Furthermore, Nvidia states that DPUs are capable of offloading and accelerating all data center security services. This is so because they include next-generation firewalls, micro-segmentation, data encryption capabilities, and intrusion detection. In the past, security was handled by software utilizing x86 CPUs; however, security can be offloaded to DPUs, freeing up CPU resources for other tasks. 

What Are The Most Common Features Of DPUs? 

DPUs have a ton of features, but here are the most common features that are found on DPUs: 

  • High-speed connectivity via one or multiple 100 Gigabit to 200 Gigabit interfaces 
  • High-speed packet processing 
  • Multi-core processing via ARM or MIPS based CPUs (8x 64-bit Arm CPU Cores)
  • Memory controllers offering support for DDR4 and DDR5 RAM 
  • Accelerators 
  • PCI Express Gen 4 Support 
  • Security features 
  • Custom operating system separated from the host system’s OS 

What Are Some Of The Most Common DPU Solutions? 

Nvidia has released a DPU known as the Nvidia Mellanox BlueField 2 DPU and the BlueField 2X DPU. The BlueField 2X DPU has everything that the BlueField 2 DPU has, plus an additional Ampere GPU, enabling artificial intelligence functionality on the DPU. Nvidia included a GPU on its DPU to handle security, network, and storage management. For example, machine learning or deep learning can run on the data processing unit itself and be used to identify and stop an attempted network breach. Furthermore, Nvidia has stated that it intends to launch Bluefield 3 in 2022 and Bluefield 4 in 2023.  

Companies such as Intel and Xilinx are introducing some DPUs into the space. That said, some of the offerings from Xilinx and Intel are known as SmartNICs. SmartNICs from Xilinx and Intel utilize FPGAs to accelerate network and storage functions. Smart NICs work the same way as do data processing units in that they offload network functions from the CPU to the SmartNIC, freeing up processing power by intelligently delegating network and storage functions to the SmartNIC. FPGAs bring parallelism and customization to the data path because of the reprogrammable nature of FPGAs.  

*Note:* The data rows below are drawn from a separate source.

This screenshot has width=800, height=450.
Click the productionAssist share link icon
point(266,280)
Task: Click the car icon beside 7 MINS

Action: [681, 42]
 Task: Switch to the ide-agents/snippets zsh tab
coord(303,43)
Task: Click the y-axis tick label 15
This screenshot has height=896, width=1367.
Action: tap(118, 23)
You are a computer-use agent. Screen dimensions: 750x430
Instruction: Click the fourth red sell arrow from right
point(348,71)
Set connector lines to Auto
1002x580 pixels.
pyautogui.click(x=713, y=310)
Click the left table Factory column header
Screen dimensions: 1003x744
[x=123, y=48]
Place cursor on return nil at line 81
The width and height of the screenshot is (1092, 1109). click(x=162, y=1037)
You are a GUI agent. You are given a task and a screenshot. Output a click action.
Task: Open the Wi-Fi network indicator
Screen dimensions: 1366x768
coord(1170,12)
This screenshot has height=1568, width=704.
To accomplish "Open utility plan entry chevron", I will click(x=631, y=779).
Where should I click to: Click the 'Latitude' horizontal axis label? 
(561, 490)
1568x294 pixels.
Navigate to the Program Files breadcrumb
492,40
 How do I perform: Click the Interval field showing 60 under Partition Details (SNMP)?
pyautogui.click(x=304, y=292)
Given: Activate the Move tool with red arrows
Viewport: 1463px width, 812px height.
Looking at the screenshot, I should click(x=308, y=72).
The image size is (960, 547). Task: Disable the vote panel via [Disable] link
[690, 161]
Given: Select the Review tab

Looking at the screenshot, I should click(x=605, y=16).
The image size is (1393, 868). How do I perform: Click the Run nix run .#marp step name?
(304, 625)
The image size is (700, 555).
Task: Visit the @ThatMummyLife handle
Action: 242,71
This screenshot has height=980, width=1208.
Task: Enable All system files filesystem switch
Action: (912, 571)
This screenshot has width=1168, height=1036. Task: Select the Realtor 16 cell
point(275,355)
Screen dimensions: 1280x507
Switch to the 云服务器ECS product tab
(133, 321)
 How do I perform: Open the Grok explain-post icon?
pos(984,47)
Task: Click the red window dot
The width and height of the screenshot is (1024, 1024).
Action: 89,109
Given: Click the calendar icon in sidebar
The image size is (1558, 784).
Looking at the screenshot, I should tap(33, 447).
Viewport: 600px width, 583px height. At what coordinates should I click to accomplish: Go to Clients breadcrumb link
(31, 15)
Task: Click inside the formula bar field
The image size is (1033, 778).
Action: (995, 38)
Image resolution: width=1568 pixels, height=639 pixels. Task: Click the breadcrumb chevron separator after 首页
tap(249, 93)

Why Are DPUs Increasing In Popularity? 

We live in a bare metal data center age where tons of data is being generated daily. This is especially true as the number of IoT devices, autonomous vehicles, connected homes, and connect workplaces come online, saturating data centers with data. So, there is a need for solutions that can enable data centers to cope with the ever-increasing amount of data moving in/out of data centers and the data moving through a data center. 

DPUs contain a data movement system that accelerates data movement and processing operations, offloading networking functions from a server’s processor to the DPU. DPUs are a great way for extracting more processing power out of a server, especially when considering that Moore’s Law has slowed down, pushing organizations to use hardware accelerators to gain more performance from their hardware, reducing an organization’s total cost of ownership since more performance can be extracted from existing hardware, allowing a server to perform more application workloads.